Loss of Safety Net a Blow to Bethlehem Steel Retirees
Some of them went to work in the blast furnaces when they were just 18, then spent half a lifetime handling molten slag and inhaling steel dust in some of the most dangerous jobs on earth.
But for the tens of thousands of Bethlehem Steel Corp. workers who stuck it out, retirement promised a rich reward: a hefty pension and a lifetime of almost free health care for themselves and their families.
“It was capitalism’s version of socialized medicine,” said James Van Vliet, a retired Bethlehem Steel vice president. “And it was an implied contract. It was the company and the workers saying, ‘We are going to take care of each other.’ ”
It may go down in history as a promise unfulfilled.
Only a shadow of its former self, Bethlehem Steel announced Friday that it was seeking Bankruptcy Court approval to terminate health and life insurance benefits for 95,000 retired workers and their dependents March 31.
The move, seen as essential to the company’s bid to sell its assets to International Steel Group Inc., which was approved by Bethlehem’s board Saturday, followed news in December that Bethlehem Steel’s pension plan was underfunded by $3.2 billion and would be turned over to a government agency.
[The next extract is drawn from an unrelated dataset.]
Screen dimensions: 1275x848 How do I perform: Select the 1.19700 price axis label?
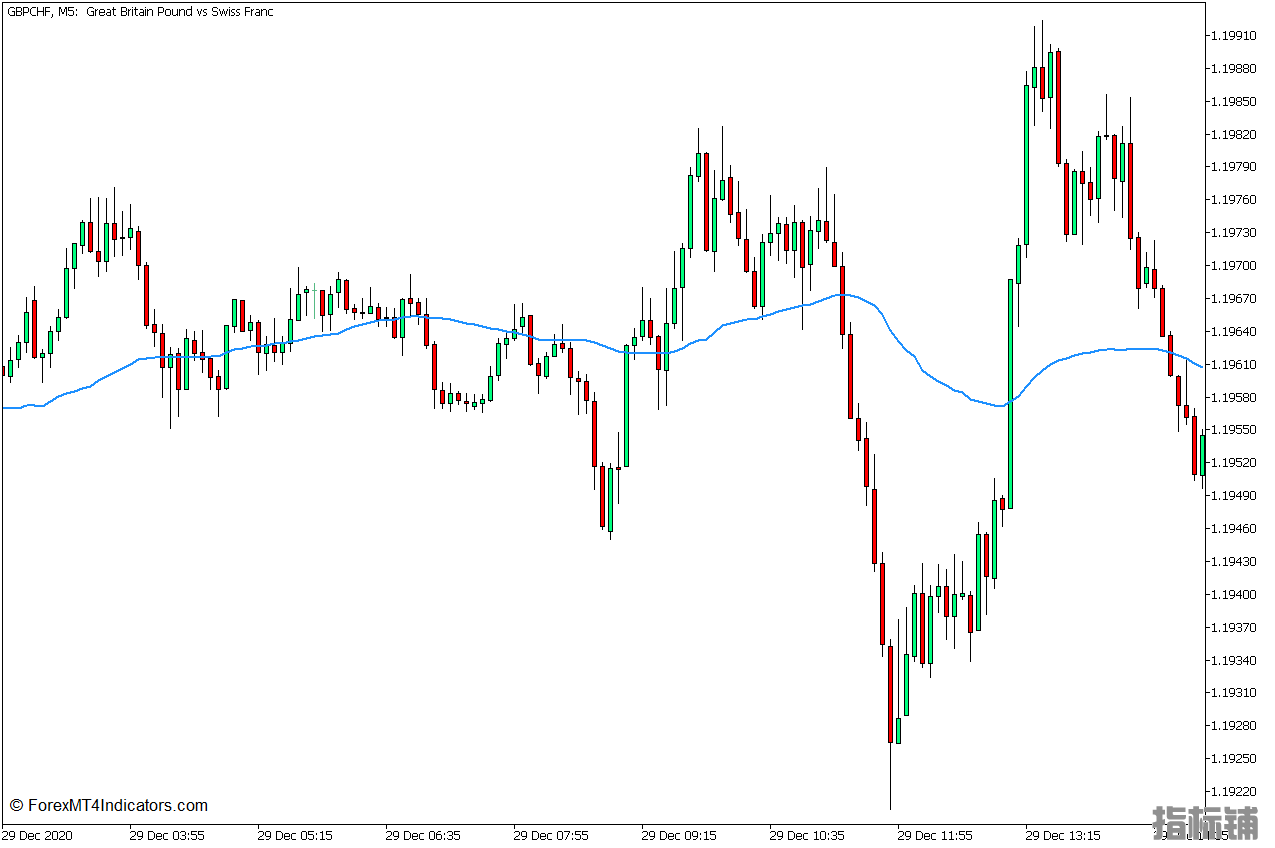click(1233, 266)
The sale is subject to approval by the Bankruptcy Court.
Both pieces of bad news were expected. The American steel industry has been in decline for decades, and most of its former giants have been trimming pensions and benefits for retirees for years. Moreover, corporate America largely has shifted the responsibility of old-age provisioning to workers, with self-funded plans such as 401(k) accounts.
But the one-two punch still is a staggering blow for a generation that had been promised a lifetime of comforts in return for a career spent at one company.
Now, some could see their monthly $6 payments for health insurance jump to $200 to $300.
“That’s a lot to swallow,” said Len Christman, 67, who worked 39 years at Bethlehem Steel’s sprawling plant in Bethlehem, about 40 miles north of Philadelphia. “It’s a very tough position to be in at this stage in life.”
Nearly all retirees will continue to enjoy some benefits. Pension payments, which are being taken over by the Pension Benefit Guaranty Corp., are expected to continue at about 90% of their former level. For workers older than 65, the federal Medicare program would pick up some health-care costs.
But Medicare, which covers hospital visits but doesn’t pay for medications, won’t come close to covering all the health problems suffered by many retired steelworkers.
Joe Pancoe, who worked for Bethlehem Steel for 31 years, said that at 81, he has asthma and a hacking cough and uses a slew of pills and inhalers to soothe his battered lungs.
“We, the old-timers, were part of the industrial revolution. And now we are part of the medical revolution. We have the emphysemas, we have the cancers. We have everything,” he said.
He isn’t positive his illnesses were related to his work as a spray painter in the plant’s fabrication division, where he said his spit turned red from inhaling fumes, or in the research lab where he regularly handled bags of asbestos.
But as he sees it, the country owes him something either way. His labor built propellers for battleships and girders for skyscrapers and bridges.
“We helped the country, and the people who helped to build the country should get the benefit of it,” Pancoe said.
Almost all workers agree that Bethlehem Steel is in little position to help. When it filed for bankruptcy protection in October 2001, the company had about 12,000 employees, down from more than 300,000 during World War II. Most factories have been closed.
Bruce Davis, a retired Bethlehem Steel lawyer who serves as legal counsel for the Retired Employees Benefit Coalition, said several labor groups were negotiating to extend the retirees’ health-care benefits, at least temporarily.
The coalition has asked the company to continue the benefits until May 31 rather than March 31. It also anticipates that it will be able to offer Bethlehem Steel retirees a replacement health insurance package similar to ones offered to retirees at other failed steel companies.
The heaviest burden, Davis said, will be borne by retired workers who are under 65 and do not qualify for Medicare coverage.
“We need to find a way to get them to age 65 without bankrupting their financial portfolio,” Davis said. “If we can do that, the pain of seeing this proud company walk away from them, after so many years, will be considerably lessened.”